No, you (almost) don't. It's actually the other way around - you have to set them up not to be GPIO but to serve their special purpose. The only exception are UART pins. Also and I²C pins somehow special.

UART pins

UART pins are used by the kernel for the console. You will have to configure the system not to use them if you want them to be available for your usage:

  • edit /boot/cmdline.txt and remove console=ttyAMA0,115200 and kgdboc=ttyAMA0,115200 parameters
  • edit /etc/inittab and comment out (put # character in front of it) the line:

    T0:23:respawn:/sbin/getty -L ttyAMA0 115200 vt100
    
  • reboot your RaspberryPi

Now the pins should not be used by the system and you can use them

I²C pins

I²C pins have on-board 1.8k pull-up resistors installed. They can't be disabled. This limits those pins usage in some situations (but can be handy in others).

Additional solutions

If running low on GPIO pins, you can sometimes easily extend it's number by using some additional (but simple) hardware. For output for example, you can use shift registers or I²C I/O expanders (also called `I²C bus expanders), both easily to buy and use. You can find example of it's usage here.

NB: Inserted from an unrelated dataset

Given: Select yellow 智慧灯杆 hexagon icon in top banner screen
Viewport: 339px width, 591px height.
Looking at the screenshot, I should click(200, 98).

PFC8574 (or similar from this family) are so popular that there is a ready to use kernel module that handles all the communication for you (it's not enabled in the official RaspberryPi kernel, you will need to compile your own kernel to use it). The module is called gpio_pcf857x, providing that you loaded it with modprobe (along with I²C drivers) and that you have the chip connected to I²C bus, you can activate it like this:

echo pcf8574 0x27 > /sys/class/i2c-adapter/i2c-0/new_device

where pcf8574 is your actual chip name (this module can handle few different chips like pca967x and max732x) and 0x27 is its address on I²C (you can configure the address of the chip when wiring it).

This will create entries in /sys/class/gpio/ directory that will allow you to use them the same way as other GPIO ports in RaspberryPi, providing you are using sys interface (for example wiringPiSetupSys() in wiringPi). Unfortunately, Python's RPi.GPIO module does not support this mode so it won't be able to use this pins with this library. The pins will have some high numbers like 248-255 or similar.

Note: PCF8574 is sinking current - it can give drive sink (accept in low state) as much as 20mA but it can only source 0.1mA in high state. This means that you are usually going to use it in reverse logic, i.e. +3.3V -> LED -> RESISTOR -> PCF8574_PIN.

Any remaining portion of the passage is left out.